On Thursday, January 21 at 19:30 GMT:
The recent arrest and detention of three prominent critics of Zimbabwe’s government is again raising concerns over how laws are applied against voices of dissent.
Independent journalist Hopewell Chin’ono was taken into police custody on January 8 after he published social media posts about the alleged killing of a baby by a police officer in Harare. Police later said the baby was alive, but the true identity of its mother remains murky. Chin’ono faces charges of spreading ‘falsehoods’, and remains in Chikurubi prison after being denied bail.
Two senior members of Zimbabwe’s opposition Movement for Democratic Change Alliance (MDC) were later arrested on the same charge after they also published social media posts about the alleged police brutality incident. Job Sikhala is remanded in custody, while Fadzayi Mahere is out on bail.

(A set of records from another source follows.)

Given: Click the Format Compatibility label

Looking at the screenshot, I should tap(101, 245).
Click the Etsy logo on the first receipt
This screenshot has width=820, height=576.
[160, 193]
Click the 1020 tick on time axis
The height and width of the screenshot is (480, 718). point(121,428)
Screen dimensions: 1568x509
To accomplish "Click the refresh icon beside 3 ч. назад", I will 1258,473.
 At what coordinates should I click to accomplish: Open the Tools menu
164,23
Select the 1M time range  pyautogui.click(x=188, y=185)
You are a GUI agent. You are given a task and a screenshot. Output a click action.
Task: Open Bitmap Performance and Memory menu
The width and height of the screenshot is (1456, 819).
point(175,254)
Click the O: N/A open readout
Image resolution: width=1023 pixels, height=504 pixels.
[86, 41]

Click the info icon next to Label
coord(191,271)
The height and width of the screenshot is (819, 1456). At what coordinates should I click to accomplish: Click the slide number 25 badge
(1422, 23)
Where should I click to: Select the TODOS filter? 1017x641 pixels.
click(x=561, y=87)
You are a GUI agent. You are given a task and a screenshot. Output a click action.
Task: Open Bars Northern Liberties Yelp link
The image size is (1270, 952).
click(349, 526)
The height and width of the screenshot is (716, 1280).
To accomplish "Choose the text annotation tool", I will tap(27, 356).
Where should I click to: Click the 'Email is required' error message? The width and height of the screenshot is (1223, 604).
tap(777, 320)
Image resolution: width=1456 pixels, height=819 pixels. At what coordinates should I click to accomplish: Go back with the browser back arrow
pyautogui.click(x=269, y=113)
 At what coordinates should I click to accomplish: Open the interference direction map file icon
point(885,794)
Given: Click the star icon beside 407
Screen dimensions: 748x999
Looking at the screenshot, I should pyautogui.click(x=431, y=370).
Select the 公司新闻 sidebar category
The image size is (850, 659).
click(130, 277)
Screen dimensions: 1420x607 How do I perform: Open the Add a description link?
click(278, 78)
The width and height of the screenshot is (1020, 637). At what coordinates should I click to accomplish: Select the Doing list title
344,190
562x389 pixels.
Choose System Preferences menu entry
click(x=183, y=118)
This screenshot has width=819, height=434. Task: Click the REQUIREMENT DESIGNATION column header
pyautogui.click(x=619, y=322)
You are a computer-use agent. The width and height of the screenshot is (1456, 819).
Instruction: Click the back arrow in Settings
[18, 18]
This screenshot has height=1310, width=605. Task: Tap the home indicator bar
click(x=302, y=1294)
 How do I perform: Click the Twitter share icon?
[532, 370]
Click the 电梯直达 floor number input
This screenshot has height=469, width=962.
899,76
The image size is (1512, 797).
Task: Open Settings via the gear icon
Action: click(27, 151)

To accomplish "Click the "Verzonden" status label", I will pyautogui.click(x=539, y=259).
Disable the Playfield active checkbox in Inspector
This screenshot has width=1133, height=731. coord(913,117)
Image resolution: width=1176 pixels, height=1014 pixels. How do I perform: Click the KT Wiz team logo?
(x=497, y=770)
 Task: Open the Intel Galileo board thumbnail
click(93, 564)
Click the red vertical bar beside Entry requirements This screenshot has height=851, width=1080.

The ruling Zanu-PF party says the law was applied fairly, as per the separation of powers expected in a constitutional democracy. But human rights groups including Amnesty International are alarmed at the latest arrests and say Zimbabwean law is being weaponised against those trying to hold authorities to account, whether they be journalists exposing corruption or prominent opposition movement voices. All three high-profile figures have criticised the ruling Zanu-PF party in the past, and have been detained by police before – on charges such as obstructing justice, inciting violence during anti-government protests in July 2020, and flouting anti-coronavirus measures.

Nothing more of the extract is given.